=== Stored records ===

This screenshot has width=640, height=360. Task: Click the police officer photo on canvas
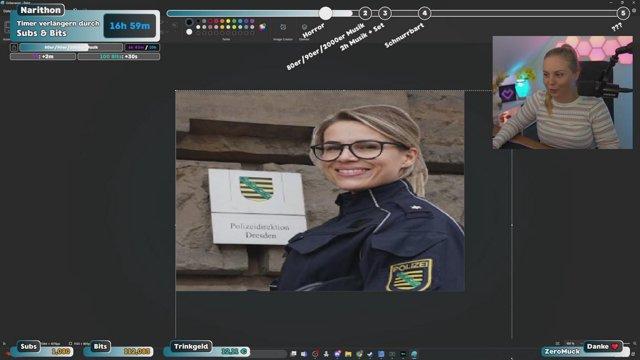(320, 191)
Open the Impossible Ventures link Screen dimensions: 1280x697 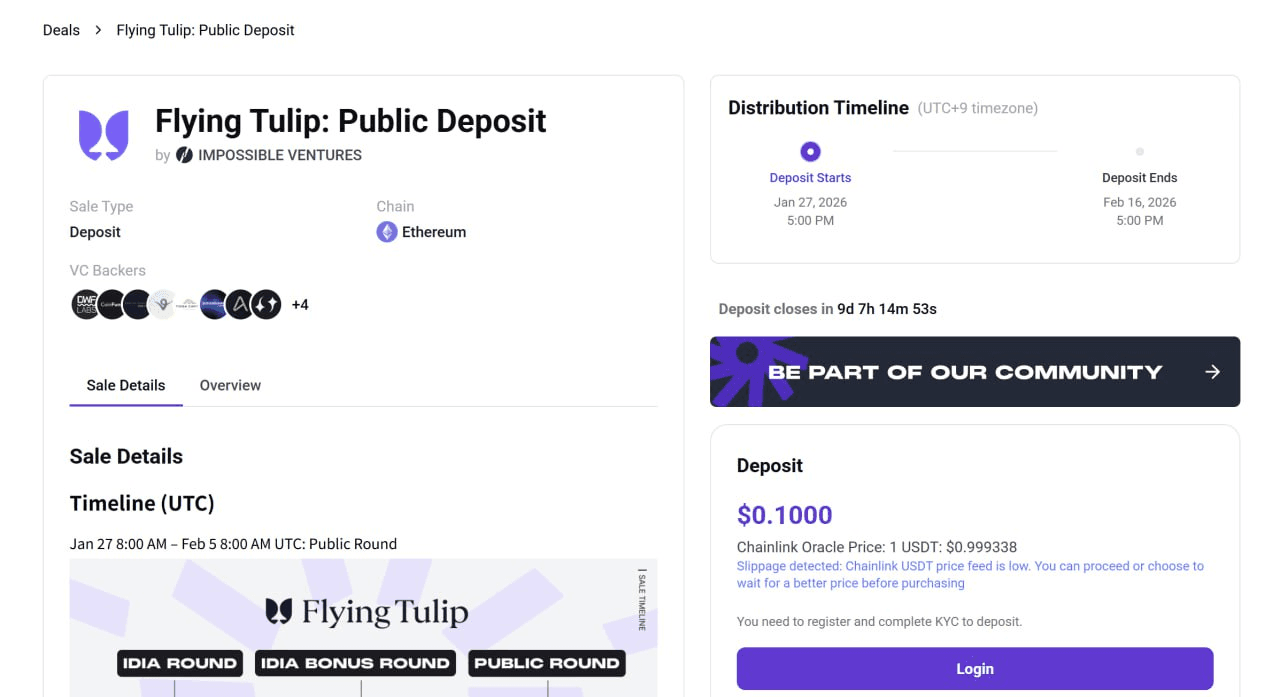pos(279,155)
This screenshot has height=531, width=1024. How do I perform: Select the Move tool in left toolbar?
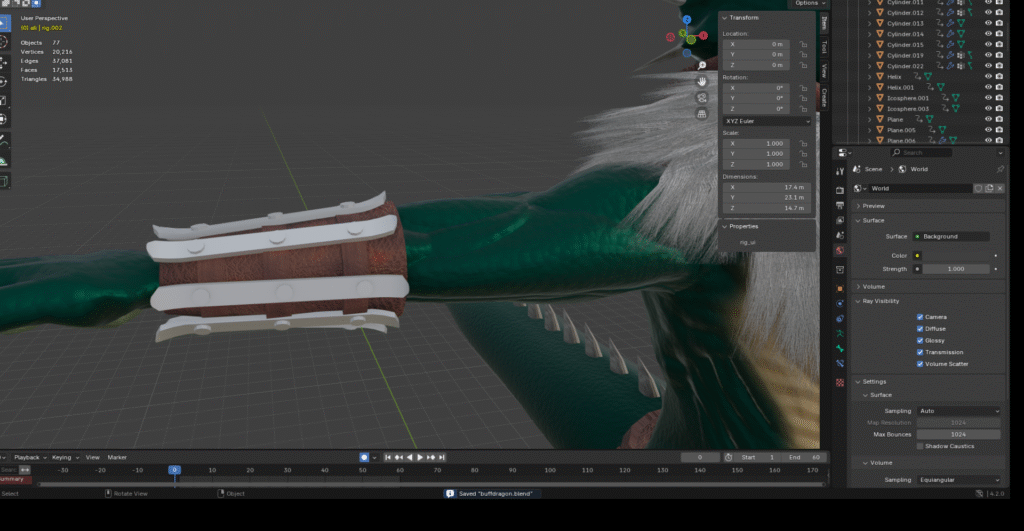point(4,62)
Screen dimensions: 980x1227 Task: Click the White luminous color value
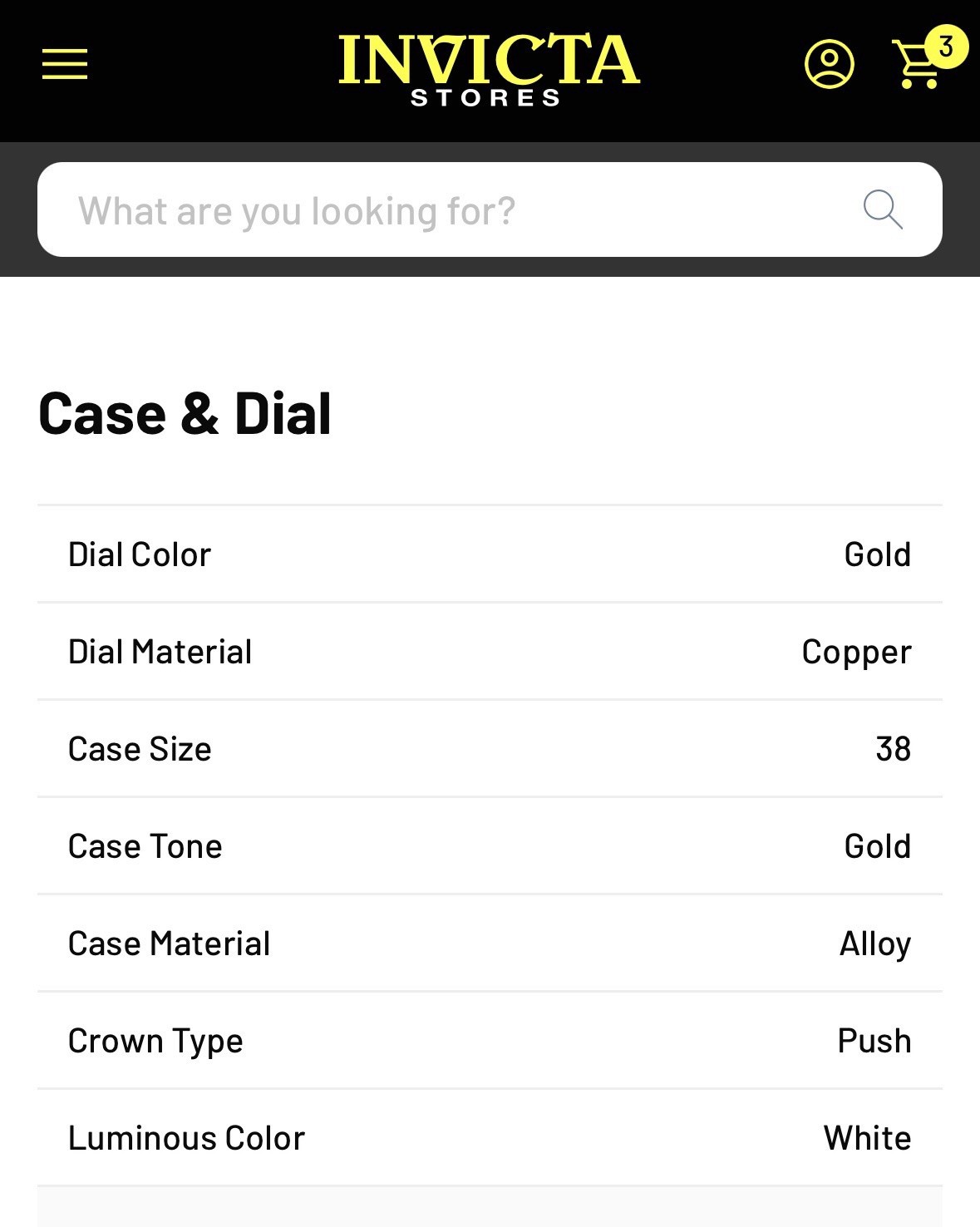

===

_Challenge_
From the material above, pull out every line that contains the word "Task" and copy each one in full.

_Output below_
This screenshot has width=640, height=360. Task: Click the police officer photo on canvas
Screen dimensions: 980x1227 Task: Click the White luminous color value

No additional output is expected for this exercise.